Updated

The U.S. intelligence focus on Iraq's nonexistent weapons of mass destruction may have contributed to the Bush administration's failure to anticipate the insurgency that followed the U.S. invasion, former Iraq administrator L. Paul Bremer said Tuesday.

"The fact that there would be some resistance was anticipated. What really caught us by surprise was its intensity," Bremer told a Manhattan audience, when questioned about why U.S. leaders mistakenly expected a friendlier reception in Iraq.

"I suppose an argument would be that the intelligence resources were almost entirely devoted to WMD and not to this question of the insurgency," he said.

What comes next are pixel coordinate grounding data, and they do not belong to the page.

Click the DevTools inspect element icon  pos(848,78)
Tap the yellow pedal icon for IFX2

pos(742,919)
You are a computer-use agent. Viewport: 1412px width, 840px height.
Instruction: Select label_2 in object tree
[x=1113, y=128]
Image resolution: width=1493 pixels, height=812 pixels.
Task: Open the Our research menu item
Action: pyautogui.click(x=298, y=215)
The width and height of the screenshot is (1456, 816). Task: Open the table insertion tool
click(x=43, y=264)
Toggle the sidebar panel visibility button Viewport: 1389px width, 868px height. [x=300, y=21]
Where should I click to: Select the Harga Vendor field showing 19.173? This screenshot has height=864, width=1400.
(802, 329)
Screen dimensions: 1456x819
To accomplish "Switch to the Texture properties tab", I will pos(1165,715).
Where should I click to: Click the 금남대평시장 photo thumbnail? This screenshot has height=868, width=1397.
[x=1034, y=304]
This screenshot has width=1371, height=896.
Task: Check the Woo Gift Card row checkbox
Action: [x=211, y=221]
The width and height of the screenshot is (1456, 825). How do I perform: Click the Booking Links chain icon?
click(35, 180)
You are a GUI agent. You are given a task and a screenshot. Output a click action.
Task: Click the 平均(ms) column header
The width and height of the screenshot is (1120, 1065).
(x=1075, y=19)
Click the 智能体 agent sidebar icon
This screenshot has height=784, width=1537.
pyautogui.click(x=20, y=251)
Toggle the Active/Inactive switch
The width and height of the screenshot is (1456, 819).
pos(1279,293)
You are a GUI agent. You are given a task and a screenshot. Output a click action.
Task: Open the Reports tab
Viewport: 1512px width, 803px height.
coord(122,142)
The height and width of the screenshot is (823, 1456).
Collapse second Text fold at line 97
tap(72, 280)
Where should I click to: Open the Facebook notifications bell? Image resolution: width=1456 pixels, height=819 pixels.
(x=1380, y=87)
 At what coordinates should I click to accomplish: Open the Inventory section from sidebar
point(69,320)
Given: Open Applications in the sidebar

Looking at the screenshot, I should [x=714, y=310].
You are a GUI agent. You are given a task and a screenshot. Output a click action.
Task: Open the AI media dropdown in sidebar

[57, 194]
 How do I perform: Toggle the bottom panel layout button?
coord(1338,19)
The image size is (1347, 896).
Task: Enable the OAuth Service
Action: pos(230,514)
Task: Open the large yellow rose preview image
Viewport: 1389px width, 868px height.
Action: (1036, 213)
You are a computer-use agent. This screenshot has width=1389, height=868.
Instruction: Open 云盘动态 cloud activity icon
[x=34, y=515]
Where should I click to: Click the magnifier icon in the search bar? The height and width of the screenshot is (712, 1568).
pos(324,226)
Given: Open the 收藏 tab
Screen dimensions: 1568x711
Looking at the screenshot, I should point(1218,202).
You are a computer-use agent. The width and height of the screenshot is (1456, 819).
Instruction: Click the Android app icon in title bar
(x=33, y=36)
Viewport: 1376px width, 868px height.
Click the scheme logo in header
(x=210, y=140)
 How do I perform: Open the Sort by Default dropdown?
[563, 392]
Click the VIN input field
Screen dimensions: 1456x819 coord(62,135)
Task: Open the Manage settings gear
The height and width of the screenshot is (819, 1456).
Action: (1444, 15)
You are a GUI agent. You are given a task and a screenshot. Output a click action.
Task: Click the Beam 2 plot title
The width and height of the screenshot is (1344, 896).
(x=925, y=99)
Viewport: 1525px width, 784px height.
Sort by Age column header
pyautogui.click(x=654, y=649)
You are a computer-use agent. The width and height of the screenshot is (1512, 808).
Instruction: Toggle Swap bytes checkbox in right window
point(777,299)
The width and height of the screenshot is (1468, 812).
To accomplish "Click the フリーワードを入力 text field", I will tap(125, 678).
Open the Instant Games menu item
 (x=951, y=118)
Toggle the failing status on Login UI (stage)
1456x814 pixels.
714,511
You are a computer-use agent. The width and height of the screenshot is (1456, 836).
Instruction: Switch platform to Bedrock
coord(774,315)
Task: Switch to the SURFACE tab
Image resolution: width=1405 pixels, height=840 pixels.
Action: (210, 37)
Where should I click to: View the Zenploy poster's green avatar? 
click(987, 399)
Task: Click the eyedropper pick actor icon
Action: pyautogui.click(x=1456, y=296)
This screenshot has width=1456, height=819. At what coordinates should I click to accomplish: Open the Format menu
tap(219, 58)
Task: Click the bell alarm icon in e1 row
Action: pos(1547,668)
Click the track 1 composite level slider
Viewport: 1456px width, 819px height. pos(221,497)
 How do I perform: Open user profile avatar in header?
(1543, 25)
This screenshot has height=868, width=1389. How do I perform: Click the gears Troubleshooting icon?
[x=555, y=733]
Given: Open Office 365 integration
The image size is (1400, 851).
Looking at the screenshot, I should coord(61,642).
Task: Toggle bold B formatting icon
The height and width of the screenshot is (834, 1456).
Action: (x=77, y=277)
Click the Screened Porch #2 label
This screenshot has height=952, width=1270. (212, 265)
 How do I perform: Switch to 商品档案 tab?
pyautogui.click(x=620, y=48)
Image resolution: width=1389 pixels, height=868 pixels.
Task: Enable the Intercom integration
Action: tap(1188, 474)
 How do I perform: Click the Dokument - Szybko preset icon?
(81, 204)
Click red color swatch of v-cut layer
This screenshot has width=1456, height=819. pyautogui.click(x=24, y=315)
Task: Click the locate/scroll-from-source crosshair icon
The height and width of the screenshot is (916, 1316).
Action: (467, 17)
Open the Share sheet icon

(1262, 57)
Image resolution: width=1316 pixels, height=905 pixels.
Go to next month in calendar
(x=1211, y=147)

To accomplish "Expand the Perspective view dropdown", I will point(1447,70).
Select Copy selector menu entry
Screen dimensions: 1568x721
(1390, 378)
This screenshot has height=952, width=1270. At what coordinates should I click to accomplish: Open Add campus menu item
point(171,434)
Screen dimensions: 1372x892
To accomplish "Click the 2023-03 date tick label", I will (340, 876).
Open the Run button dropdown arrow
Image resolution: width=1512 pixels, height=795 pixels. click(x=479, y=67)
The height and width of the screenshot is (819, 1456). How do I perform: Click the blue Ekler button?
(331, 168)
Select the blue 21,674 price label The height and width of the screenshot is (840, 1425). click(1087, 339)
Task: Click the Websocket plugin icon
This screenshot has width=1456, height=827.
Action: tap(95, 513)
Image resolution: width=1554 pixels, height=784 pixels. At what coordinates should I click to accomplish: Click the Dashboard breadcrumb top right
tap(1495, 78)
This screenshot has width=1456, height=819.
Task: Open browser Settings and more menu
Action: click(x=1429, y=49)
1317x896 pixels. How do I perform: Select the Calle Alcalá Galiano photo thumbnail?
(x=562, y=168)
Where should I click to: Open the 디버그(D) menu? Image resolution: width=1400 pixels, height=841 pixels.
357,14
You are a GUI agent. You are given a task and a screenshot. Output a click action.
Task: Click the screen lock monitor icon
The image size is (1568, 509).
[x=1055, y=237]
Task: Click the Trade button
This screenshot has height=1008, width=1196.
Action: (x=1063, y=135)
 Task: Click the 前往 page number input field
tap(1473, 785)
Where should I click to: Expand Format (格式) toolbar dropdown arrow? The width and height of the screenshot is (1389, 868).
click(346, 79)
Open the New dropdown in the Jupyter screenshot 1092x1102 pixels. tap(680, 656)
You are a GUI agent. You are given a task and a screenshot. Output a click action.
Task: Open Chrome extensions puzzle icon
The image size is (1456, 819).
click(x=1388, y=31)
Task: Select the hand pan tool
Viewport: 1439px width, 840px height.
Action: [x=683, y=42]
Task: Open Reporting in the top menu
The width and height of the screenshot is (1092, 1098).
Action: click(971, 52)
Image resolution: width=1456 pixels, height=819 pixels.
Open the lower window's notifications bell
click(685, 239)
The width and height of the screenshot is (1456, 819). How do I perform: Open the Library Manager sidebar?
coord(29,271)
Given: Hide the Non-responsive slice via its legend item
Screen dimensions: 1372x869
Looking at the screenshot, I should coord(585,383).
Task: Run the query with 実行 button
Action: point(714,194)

The ex-diplomat, Iraq's occupation chief in 2003-2004, spoke as part of a promotional tour for his memoir of his 14 months in Baghdad, "My Year in Iraq."

In his book, Bremer complains that too many U.S. intelligence resources were expended for too long in 2003 on the hunt for Iraqi unconventional arms, the stated reason for the U.S. invasion. He notes that in mid-2003 the weapons hunters, the Iraq Survey Group, had a staff of 1,400 intelligence analysts and others.

But the futile WMD hunt went on for many months after the insurgency gained strength before intelligence officers were finally shifted over to working on the insurgency.

On a related subject, Bremer told Tuesday night's audience he does not expect a major drawdown of U.S. troops from Iraq in 2006.

When James F. Hoge, the host and editor-in-chief of the journal Foreign Affairs, suggested some believe as many as 50,000 troops might be withdrawn this year, Bremer demurred.

"I would be very surprised if he (President Bush) is operating on a number like 50,000," Bremer said.

The Pentagon thus far has announced a drawdown of only 7,000 troops, which would cut the number of U.S. military in Iraq to about 130,000 by March.

"We would all like the Iraqis to be more and more responsible for their own security," Bremer said. But, he said, "they've got a ways to go."